So, when you asked for examples, that was what? A weird rhetorical trap?
You're wrong, for what it's worth. I work in an adjacent field, and art is inexpensive compared to the rest of the costs WotC is juggling and it is easy to swap in a digital file at the last minute.
As for creating a videogame tie-in book, yeah, it takes time -- but you do it in parallel with the creation of the game, as WotC has been getting regular check-ins and likely has at least one staffer in close creative coordination with them all along. It would be difficult if they decided to do it as the game is hitting the gold master stage or the modern equivalent. (Do many games have gold masters getting sent off to CD replication plants nowadays?) The idea that work on something like this has to happen after IGN has done a review of the game is a weird idea brought up on this thread, not how stuff works in the real world.
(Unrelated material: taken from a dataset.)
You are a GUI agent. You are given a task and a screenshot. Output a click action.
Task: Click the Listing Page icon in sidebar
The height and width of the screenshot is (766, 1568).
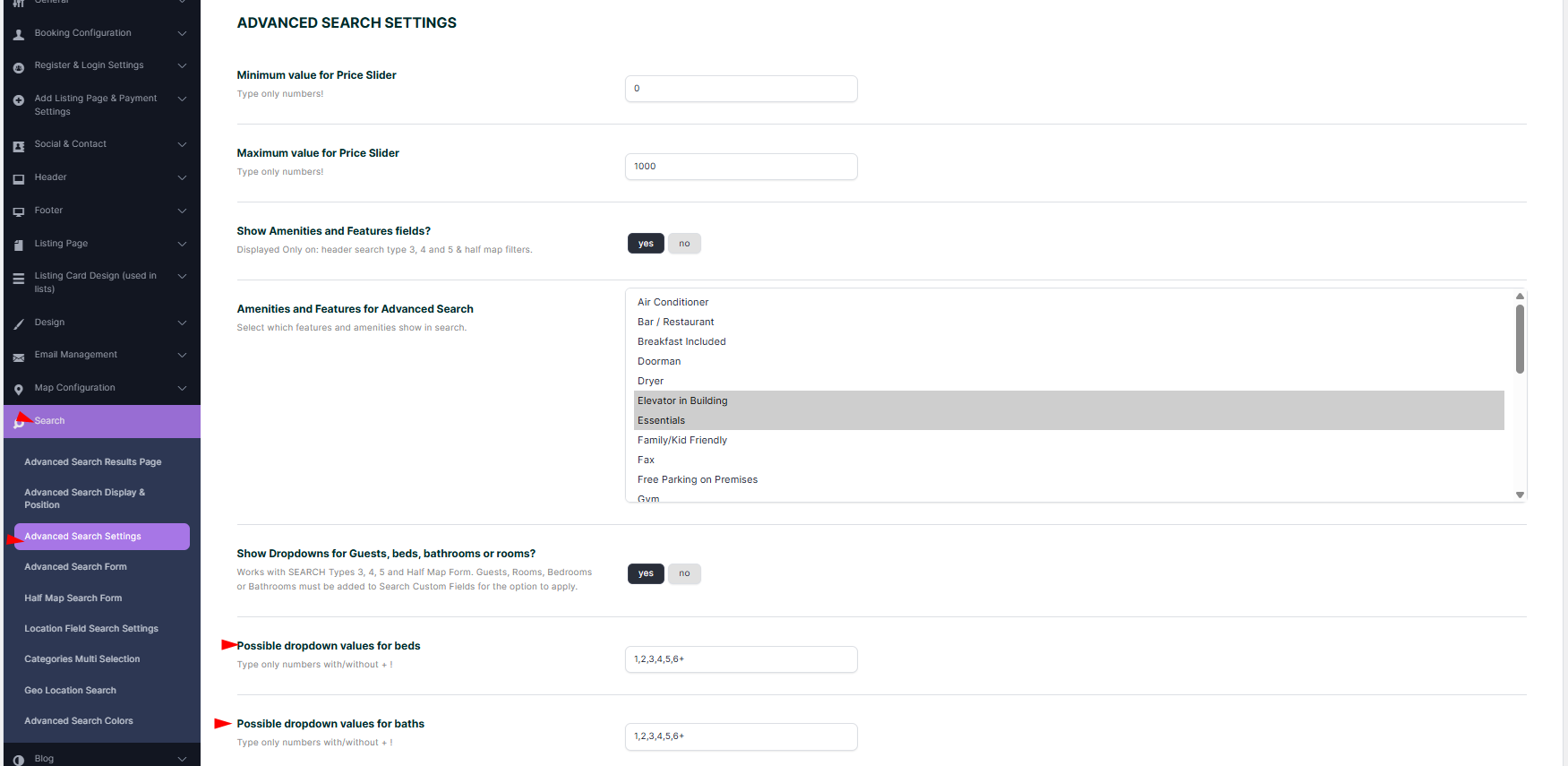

And making even a small movement in the right direction does help save jobs. I'm sorry that me having gone through it and not wanting others to go through it is somehow patronizing. If you've never had blood all over at the walls at your workplace, I'm happy for you, but I have watched so many adults sob at their cubicles, wondering how they're going to pay their bills or tell their families, that "hey, maybe you should do the thing the boss said you had to do" is something I think about a lot, even when it comes to others. I found last December's monetization thing chilling and I haven't forgotten about it since.
Incidentally, "they're perfect, they know what they're doing" is also armchair quarterbacking, or at least armchair cheerleading. I'm not sure why mine is a bad thing and yours is bad.
Finally, if this subject offends you like this, why engage with it?